* _Instructions to follow_: Pull each line containing "computer" out of the data and copy it.

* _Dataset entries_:
Segment Open

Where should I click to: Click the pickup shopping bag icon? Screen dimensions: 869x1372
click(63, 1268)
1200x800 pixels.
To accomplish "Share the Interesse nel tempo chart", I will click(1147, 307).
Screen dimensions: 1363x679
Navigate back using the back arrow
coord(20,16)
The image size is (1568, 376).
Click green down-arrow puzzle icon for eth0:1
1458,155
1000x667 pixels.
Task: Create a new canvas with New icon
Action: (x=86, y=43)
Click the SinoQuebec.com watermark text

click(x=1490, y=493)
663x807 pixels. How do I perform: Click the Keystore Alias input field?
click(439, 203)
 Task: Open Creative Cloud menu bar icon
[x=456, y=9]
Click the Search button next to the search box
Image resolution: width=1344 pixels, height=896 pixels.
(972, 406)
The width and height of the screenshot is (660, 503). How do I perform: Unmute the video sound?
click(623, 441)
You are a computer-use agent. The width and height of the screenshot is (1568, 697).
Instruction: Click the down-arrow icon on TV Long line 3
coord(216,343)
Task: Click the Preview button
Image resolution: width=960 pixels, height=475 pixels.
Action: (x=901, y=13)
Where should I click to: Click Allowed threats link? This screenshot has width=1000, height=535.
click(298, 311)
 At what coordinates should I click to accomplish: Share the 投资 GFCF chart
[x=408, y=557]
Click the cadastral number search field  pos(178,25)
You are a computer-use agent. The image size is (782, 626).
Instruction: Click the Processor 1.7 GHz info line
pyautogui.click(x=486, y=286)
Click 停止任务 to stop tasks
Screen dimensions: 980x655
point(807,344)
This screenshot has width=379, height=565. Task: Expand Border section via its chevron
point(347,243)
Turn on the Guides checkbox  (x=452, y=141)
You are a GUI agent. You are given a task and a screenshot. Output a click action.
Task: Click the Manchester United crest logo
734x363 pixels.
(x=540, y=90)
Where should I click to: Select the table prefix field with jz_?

Segment Closed

* _Answer space_:
You are a computer-use agent. The width and height of the screenshot is (1568, 697).
You are a computer-use agent. The image size is (782, 626).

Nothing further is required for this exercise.